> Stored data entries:
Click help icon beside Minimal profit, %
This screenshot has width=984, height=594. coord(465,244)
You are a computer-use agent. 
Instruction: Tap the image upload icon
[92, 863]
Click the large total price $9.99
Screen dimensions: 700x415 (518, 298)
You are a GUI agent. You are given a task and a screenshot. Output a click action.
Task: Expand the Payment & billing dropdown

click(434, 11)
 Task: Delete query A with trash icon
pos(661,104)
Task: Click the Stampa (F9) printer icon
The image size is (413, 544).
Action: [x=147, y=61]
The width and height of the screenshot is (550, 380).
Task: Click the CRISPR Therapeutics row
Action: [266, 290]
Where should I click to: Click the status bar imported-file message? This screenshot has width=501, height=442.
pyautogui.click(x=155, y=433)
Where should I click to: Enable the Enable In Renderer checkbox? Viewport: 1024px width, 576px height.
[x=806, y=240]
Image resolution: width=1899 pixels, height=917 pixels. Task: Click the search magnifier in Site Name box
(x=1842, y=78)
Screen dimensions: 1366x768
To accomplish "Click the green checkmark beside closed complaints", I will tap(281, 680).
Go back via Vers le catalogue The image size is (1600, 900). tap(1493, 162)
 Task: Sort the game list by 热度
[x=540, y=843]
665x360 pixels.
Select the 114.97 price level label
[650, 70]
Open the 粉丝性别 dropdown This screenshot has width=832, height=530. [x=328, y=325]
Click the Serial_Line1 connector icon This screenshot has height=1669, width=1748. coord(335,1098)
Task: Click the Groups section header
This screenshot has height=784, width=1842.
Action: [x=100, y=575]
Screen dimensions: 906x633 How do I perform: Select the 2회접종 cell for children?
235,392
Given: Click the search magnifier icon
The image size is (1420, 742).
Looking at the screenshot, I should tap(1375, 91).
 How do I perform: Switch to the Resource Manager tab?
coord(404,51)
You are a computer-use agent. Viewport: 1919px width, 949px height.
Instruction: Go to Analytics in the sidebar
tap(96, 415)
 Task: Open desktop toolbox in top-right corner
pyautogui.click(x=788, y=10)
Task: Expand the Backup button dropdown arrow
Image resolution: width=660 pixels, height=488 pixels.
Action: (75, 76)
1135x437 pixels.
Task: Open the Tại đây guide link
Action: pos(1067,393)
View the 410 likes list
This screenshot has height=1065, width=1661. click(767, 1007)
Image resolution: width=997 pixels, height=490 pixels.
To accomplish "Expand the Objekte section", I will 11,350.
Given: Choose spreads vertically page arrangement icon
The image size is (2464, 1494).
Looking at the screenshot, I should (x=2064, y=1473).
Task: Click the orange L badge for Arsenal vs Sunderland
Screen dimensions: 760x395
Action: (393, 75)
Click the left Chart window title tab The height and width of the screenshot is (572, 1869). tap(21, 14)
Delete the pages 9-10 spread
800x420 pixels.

> WHAT IS BEING ASKED:
All entries must come back exactly as they were written.

> RESPONSE TO THIS EXERCISE:
Click help icon beside Minimal profit, %
This screenshot has width=984, height=594. coord(465,244)
You are a computer-use agent. 
Instruction: Tap the image upload icon
[92, 863]
Click the large total price $9.99
Screen dimensions: 700x415 (518, 298)
You are a GUI agent. You are given a task and a screenshot. Output a click action.
Task: Expand the Payment & billing dropdown

click(434, 11)
 Task: Delete query A with trash icon
pos(661,104)
Task: Click the Stampa (F9) printer icon
The image size is (413, 544).
Action: [x=147, y=61]
The width and height of the screenshot is (550, 380).
Task: Click the CRISPR Therapeutics row
Action: [266, 290]
Where should I click to: Click the status bar imported-file message? This screenshot has width=501, height=442.
pyautogui.click(x=155, y=433)
Where should I click to: Enable the Enable In Renderer checkbox? Viewport: 1024px width, 576px height.
[x=806, y=240]
Image resolution: width=1899 pixels, height=917 pixels. Task: Click the search magnifier in Site Name box
(x=1842, y=78)
Screen dimensions: 1366x768
To accomplish "Click the green checkmark beside closed complaints", I will tap(281, 680).
Go back via Vers le catalogue The image size is (1600, 900). tap(1493, 162)
 Task: Sort the game list by 热度
[x=540, y=843]
665x360 pixels.
Select the 114.97 price level label
[650, 70]
Open the 粉丝性别 dropdown This screenshot has width=832, height=530. [x=328, y=325]
Click the Serial_Line1 connector icon This screenshot has height=1669, width=1748. coord(335,1098)
Task: Click the Groups section header
This screenshot has height=784, width=1842.
Action: [x=100, y=575]
Screen dimensions: 906x633 How do I perform: Select the 2회접종 cell for children?
235,392
Given: Click the search magnifier icon
The image size is (1420, 742).
Looking at the screenshot, I should tap(1375, 91).
 How do I perform: Switch to the Resource Manager tab?
coord(404,51)
You are a computer-use agent. Viewport: 1919px width, 949px height.
Instruction: Go to Analytics in the sidebar
tap(96, 415)
 Task: Open desktop toolbox in top-right corner
pyautogui.click(x=788, y=10)
Task: Expand the Backup button dropdown arrow
Image resolution: width=660 pixels, height=488 pixels.
Action: (75, 76)
1135x437 pixels.
Task: Open the Tại đây guide link
Action: pos(1067,393)
View the 410 likes list
This screenshot has height=1065, width=1661. click(767, 1007)
Image resolution: width=997 pixels, height=490 pixels.
To accomplish "Expand the Objekte section", I will 11,350.
Given: Choose spreads vertically page arrangement icon
The image size is (2464, 1494).
Looking at the screenshot, I should (x=2064, y=1473).
Task: Click the orange L badge for Arsenal vs Sunderland
Screen dimensions: 760x395
Action: (393, 75)
Click the left Chart window title tab The height and width of the screenshot is (572, 1869). tap(21, 14)
Delete the pages 9-10 spread
800x420 pixels.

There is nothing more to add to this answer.